Her ne kadar Luzerne'liler baş belası olsalar da meseleleri halletmeleri hiç de fena değil.
Parmaklarını saçlarının arasından geçirerek konuştu.
“Daha fazlasını bul. Dürüst olmak gerekirse, bunun sadece müttefikleri kurtarmakla ilgili olması mantıklı mı? Açıkçası, Luzerne askerlerinin en az düzinelercesini tek başına vurmuş olmalı. Hızlıca.”
“Anlaşıldı. Leydi Eloise.”
“Peki senden ayrı olarak neyi incelemeni istedim?”
Onun sorusu üzerine erkek elf gergin bir ifadeyle başını eğiyor.
“Hala?”
“Gördüğüm kadarıyla bu sadece basit bir tesadüf gibi görünüyor.”

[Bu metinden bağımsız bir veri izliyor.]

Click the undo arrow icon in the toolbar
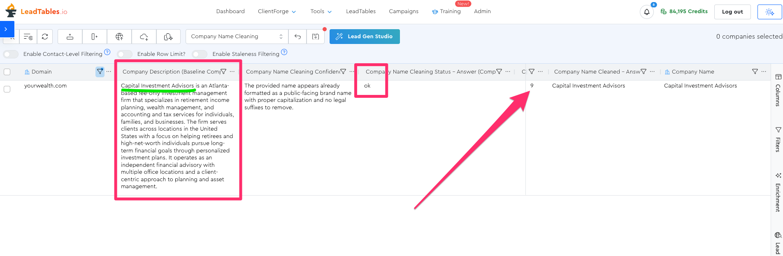[297, 37]
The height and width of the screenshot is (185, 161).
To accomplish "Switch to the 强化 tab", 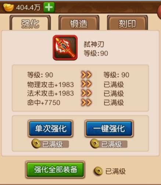I will 30,23.
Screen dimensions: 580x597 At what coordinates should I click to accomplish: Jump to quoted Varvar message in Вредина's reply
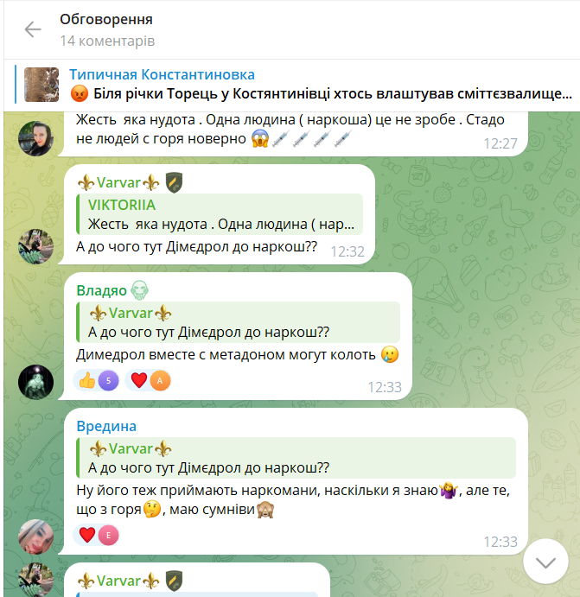click(296, 458)
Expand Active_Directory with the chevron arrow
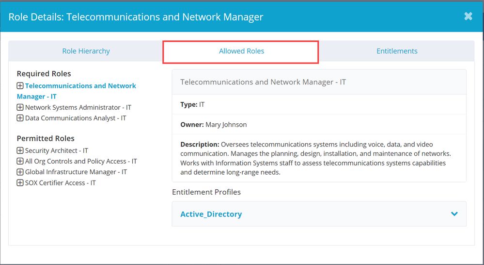This screenshot has height=265, width=484. pos(454,214)
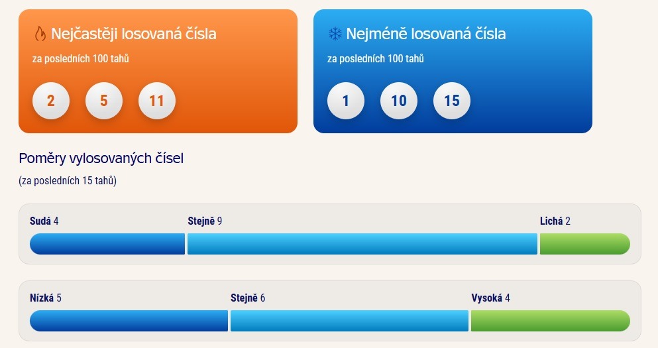This screenshot has width=658, height=348.
Task: Click the snowflake icon beside Nejméně losovaná čísla
Action: [335, 34]
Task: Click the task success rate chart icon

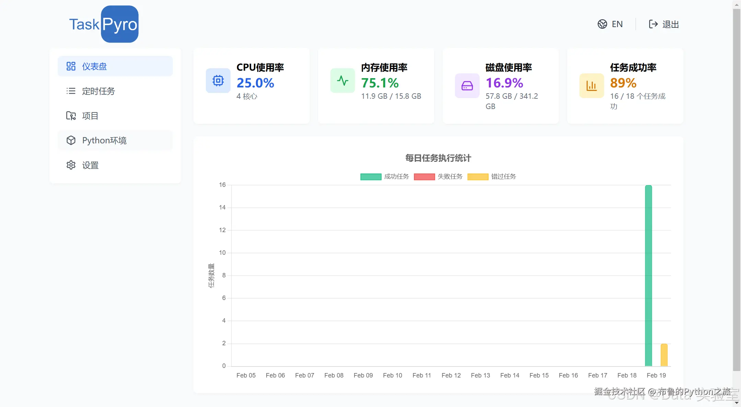Action: 591,86
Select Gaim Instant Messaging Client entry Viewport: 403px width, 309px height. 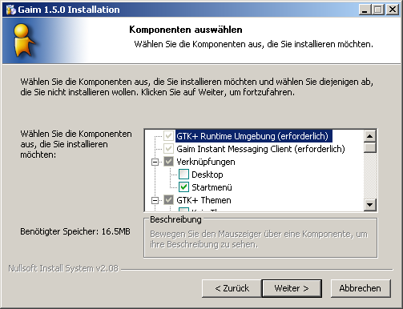[x=260, y=149]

“Bir tesadüf? Ah anlıyorum. Bir tesadüf, değil mi? Hım? Bu sadece bir tesadüftü. Bir tesadüf! İmparatorluğa geniş çaplı bir saldırı planlayan Mafra piçlerinin lideri tesadüfen vuruldu ve ardından tesadüfen iç çekişmeler yaşadılar. ve mucizevi bir tesadüf sonucu İmparatorluk muzaffer mi çıktı? vay! Ne tesadüf!”
“...Özür dilerim.”
“Onu bul. Hiç şüphesiz İmparatorluk Ordusunda bir keskin nişancıdır. Savaş bitti, artık uzmanlığımı yavaş yavaş ortaya çıkarmanın zamanı geldi.”
Bir anda adam istemeden bir soruyu ağzından kaçırıyor.

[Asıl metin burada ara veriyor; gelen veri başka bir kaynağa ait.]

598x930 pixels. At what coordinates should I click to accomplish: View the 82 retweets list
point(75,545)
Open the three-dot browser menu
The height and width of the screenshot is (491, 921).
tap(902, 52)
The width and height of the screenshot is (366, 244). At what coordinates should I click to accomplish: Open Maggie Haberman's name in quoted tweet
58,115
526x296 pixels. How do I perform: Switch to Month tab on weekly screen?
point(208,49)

“Onu bulursan ne yapmayı düşünüyorsun?”
“Ne ben yapacağım?”
Elflerin hizasındaki Güvercin Grubu, Hyzenler. Gizli imha birimi orada beslendi.
O birimin komutanı Eloise diliyle dudaklarını yalarken gülümsüyor.

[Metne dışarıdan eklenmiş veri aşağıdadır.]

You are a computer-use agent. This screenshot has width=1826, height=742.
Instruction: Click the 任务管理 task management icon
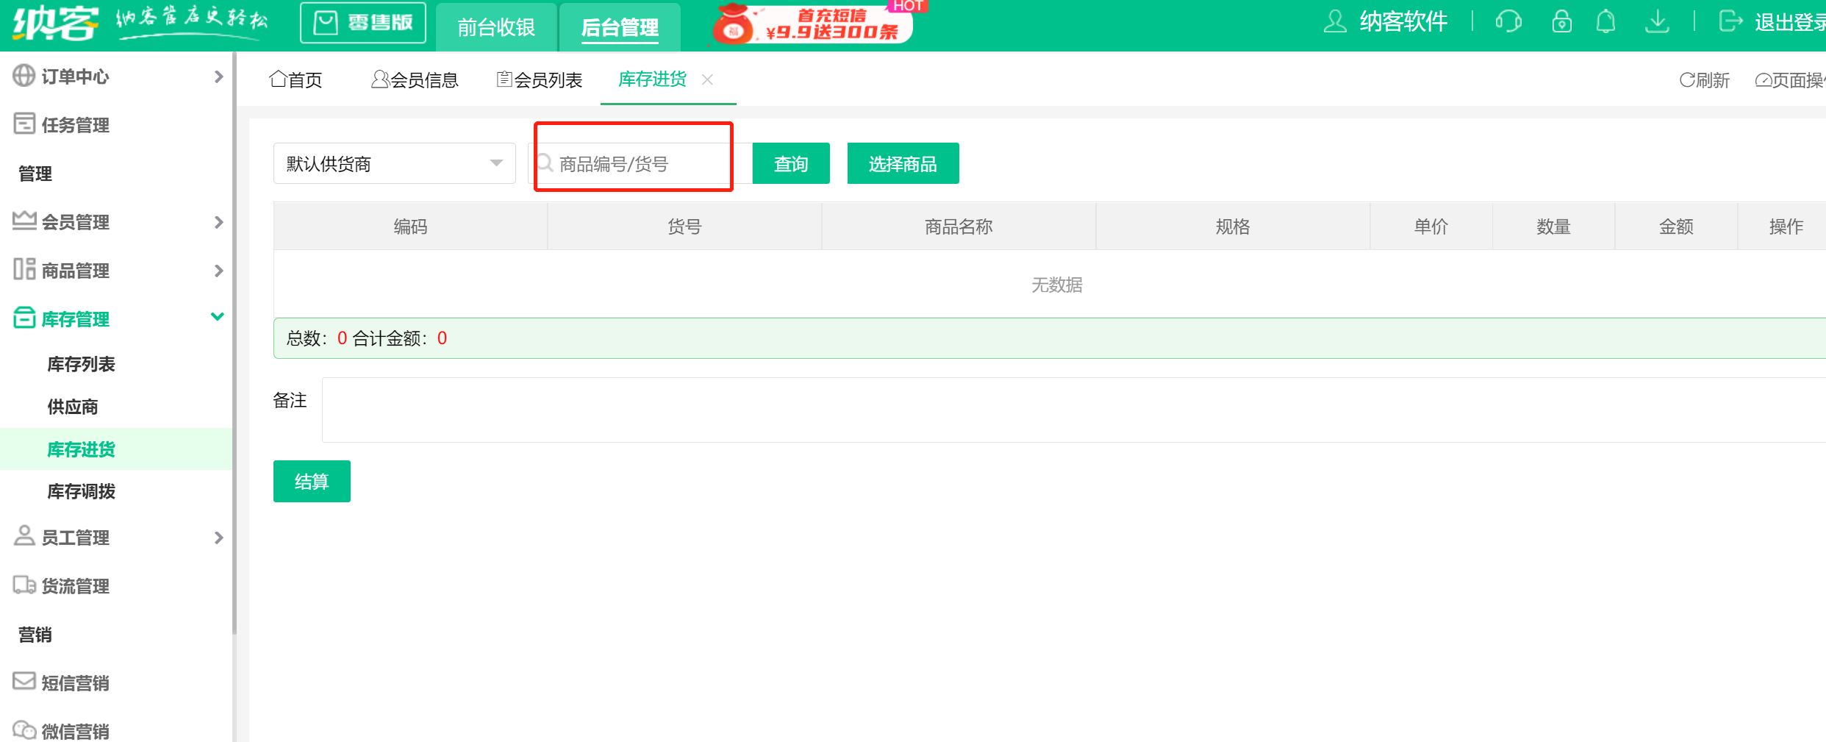(x=22, y=124)
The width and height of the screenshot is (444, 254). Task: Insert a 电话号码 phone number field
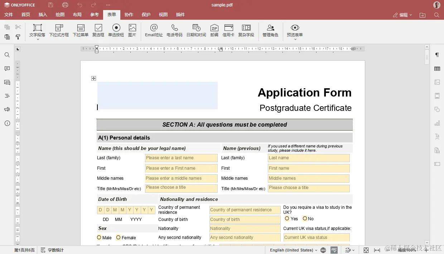(x=174, y=30)
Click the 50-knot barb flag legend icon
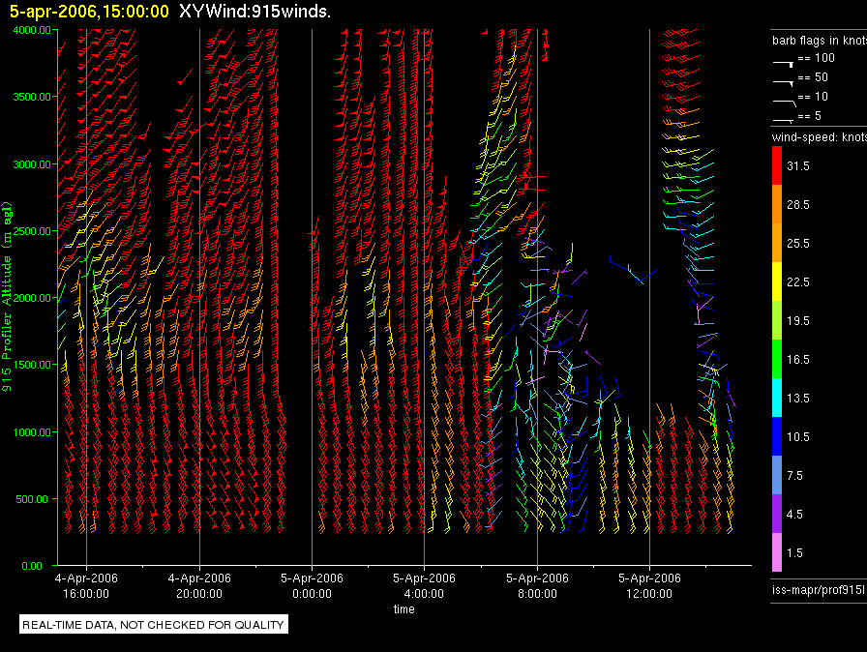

“Tabağımdan çaldı, bu yüzden ona biraz eziyet etmeliyim. ve sonra... hımm. Sonra ne yapmalıyım? Belki o insanla bir yarımelf yaparım?”
“....”
“Ahahaha! Şaka yapıyorum. Şaka yapıyorum.”
——————
Fenrir TARAMALARI
(Çevirmen – Melek Tozu)
(Düzeltici – ChiSync)
Bölüm güncellemeleri için Discord'umuza katılın!